Look at your product or service inventory. Use product or service descriptions to ascertain which products or services would be marketable in a school community. Typically, items offered during school fundraisers are easy to transport or confirm through the students who sell and are desired consistently. Chocolate bars and candy is a classic example, but if there is a need for something that you cannot transport, such as massages or furniture, you can confirm the sales with certificates the buyer can redeem. Conduct market research to determine what products or services are in demand given the demographics of the school community. Determining the right product for the consumer is one of the four "Ps" of marketing, along with selecting the right price, place and promotion.
Review the goals of the fundraising campaign. Narrow down the products and services that connect most directly to those goals. For instance, if the school needs new marching band uniforms and you sell music and books, then offering your CDs or digital audio downloads is more appropriate than offering your texts. Find an indirect spin if none of your products or services connect directly to the fundraising goals. For example, if you are an eye doctor and the school needs books, you can't offer texts, but you could offer discounted exams by connecting vision to the ability to read and participate in the classroom.

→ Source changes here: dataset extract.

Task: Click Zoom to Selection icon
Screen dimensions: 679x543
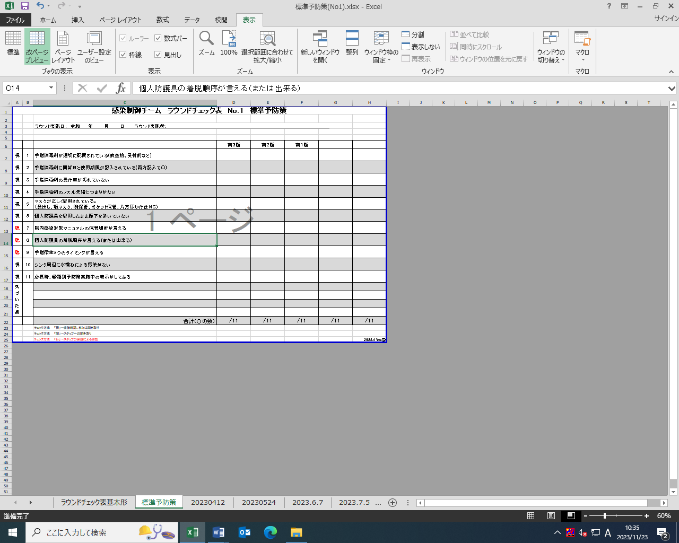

Gather financial documents for your company, and look at your figures to determine what sales agreement you can offer the school with your product or service. Offer the product or service as a straight donation if you want the marketing exposure alone. If you cannot afford to offer the product completely for free, determine what percent of the sale you would need in order to prevent a financial loss.
Draw up informational brochures or other materials that describe the products or services you are offering to the school.
Contact the school by phone or email to find out who you should contact with the fundraising offer.
Write a letter detailing your understanding of the school fundraiser. Tell the school not only about your products or services but also the experience that makes you a trustworthy provider. Detail the terms you'd be able to provide, such as the number of products and the percentage of profits you'd need to keep and refer to the informational documents. Instruct the recipient how to contact you and request a formal meeting to discuss the offer.
Send your letter, along with the informational materials, to the recipient.
Set a date with the recipient of your letter to discuss the fundraiser. Attend the meeting, and explain in more detail what you can do for the school. Provide hard numbers about how the agreement would help the school meet its objectives, if possible.
Set up a contract for the fundraising agreement if the school agrees to use your product or service. Follow up with a thank you note or letter regardless of whether the school accepts the offer.